_Task brief_
Your answer should be the entries, repeated exactly.

_Extracted data entries_
--------------------------------------------------

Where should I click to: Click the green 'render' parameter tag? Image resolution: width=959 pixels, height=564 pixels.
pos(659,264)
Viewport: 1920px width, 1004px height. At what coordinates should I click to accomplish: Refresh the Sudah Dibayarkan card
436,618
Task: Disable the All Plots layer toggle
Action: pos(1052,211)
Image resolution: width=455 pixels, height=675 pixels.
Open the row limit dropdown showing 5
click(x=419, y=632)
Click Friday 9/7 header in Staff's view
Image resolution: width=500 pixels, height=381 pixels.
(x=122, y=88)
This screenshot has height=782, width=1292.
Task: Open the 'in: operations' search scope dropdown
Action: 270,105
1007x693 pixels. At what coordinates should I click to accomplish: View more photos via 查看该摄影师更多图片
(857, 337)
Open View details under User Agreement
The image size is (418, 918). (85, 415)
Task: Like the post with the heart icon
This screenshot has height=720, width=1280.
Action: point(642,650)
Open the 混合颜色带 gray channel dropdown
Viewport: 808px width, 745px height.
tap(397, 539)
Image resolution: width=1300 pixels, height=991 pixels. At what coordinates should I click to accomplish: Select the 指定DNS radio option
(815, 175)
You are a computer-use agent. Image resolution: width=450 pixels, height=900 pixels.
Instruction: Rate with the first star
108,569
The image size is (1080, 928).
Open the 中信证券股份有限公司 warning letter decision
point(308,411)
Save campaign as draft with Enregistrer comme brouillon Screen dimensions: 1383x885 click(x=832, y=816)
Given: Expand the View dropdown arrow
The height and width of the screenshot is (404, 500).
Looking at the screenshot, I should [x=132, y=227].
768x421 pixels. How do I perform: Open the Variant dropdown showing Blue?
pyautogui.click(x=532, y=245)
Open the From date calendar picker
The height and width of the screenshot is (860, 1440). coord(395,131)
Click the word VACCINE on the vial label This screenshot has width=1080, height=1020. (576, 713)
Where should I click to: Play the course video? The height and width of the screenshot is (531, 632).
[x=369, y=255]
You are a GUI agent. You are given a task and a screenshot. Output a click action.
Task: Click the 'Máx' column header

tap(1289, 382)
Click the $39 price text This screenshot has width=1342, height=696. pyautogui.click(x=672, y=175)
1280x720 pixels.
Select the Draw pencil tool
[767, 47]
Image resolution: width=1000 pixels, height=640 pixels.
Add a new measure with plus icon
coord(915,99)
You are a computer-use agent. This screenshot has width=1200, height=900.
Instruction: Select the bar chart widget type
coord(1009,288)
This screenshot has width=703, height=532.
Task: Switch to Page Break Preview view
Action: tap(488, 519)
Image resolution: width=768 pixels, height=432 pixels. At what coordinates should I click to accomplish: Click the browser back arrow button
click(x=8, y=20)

--------------------------------------------------

_Written answer_
Where should I click to: Click the green 'render' parameter tag? Image resolution: width=959 pixels, height=564 pixels.
pos(659,264)
Viewport: 1920px width, 1004px height. At what coordinates should I click to accomplish: Refresh the Sudah Dibayarkan card
436,618
Task: Disable the All Plots layer toggle
Action: pos(1052,211)
Image resolution: width=455 pixels, height=675 pixels.
Open the row limit dropdown showing 5
click(x=419, y=632)
Click Friday 9/7 header in Staff's view
Image resolution: width=500 pixels, height=381 pixels.
(x=122, y=88)
This screenshot has height=782, width=1292.
Task: Open the 'in: operations' search scope dropdown
Action: 270,105
1007x693 pixels. At what coordinates should I click to accomplish: View more photos via 查看该摄影师更多图片
(857, 337)
Open View details under User Agreement
The image size is (418, 918). (85, 415)
Task: Like the post with the heart icon
This screenshot has height=720, width=1280.
Action: point(642,650)
Open the 混合颜色带 gray channel dropdown
Viewport: 808px width, 745px height.
tap(397, 539)
Image resolution: width=1300 pixels, height=991 pixels. At what coordinates should I click to accomplish: Select the 指定DNS radio option
(815, 175)
You are a computer-use agent. Image resolution: width=450 pixels, height=900 pixels.
Instruction: Rate with the first star
108,569
The image size is (1080, 928).
Open the 中信证券股份有限公司 warning letter decision
point(308,411)
Save campaign as draft with Enregistrer comme brouillon Screen dimensions: 1383x885 click(x=832, y=816)
Given: Expand the View dropdown arrow
The height and width of the screenshot is (404, 500).
Looking at the screenshot, I should [x=132, y=227].
768x421 pixels. How do I perform: Open the Variant dropdown showing Blue?
pyautogui.click(x=532, y=245)
Open the From date calendar picker
The height and width of the screenshot is (860, 1440). coord(395,131)
Click the word VACCINE on the vial label This screenshot has width=1080, height=1020. (576, 713)
Where should I click to: Play the course video? The height and width of the screenshot is (531, 632).
[x=369, y=255]
You are a GUI agent. You are given a task and a screenshot. Output a click action.
Task: Click the 'Máx' column header

tap(1289, 382)
Click the $39 price text This screenshot has width=1342, height=696. pyautogui.click(x=672, y=175)
1280x720 pixels.
Select the Draw pencil tool
[767, 47]
Image resolution: width=1000 pixels, height=640 pixels.
Add a new measure with plus icon
coord(915,99)
You are a computer-use agent. This screenshot has width=1200, height=900.
Instruction: Select the bar chart widget type
coord(1009,288)
This screenshot has width=703, height=532.
Task: Switch to Page Break Preview view
Action: tap(488, 519)
Image resolution: width=768 pixels, height=432 pixels. At what coordinates should I click to accomplish: Click the browser back arrow button
click(x=8, y=20)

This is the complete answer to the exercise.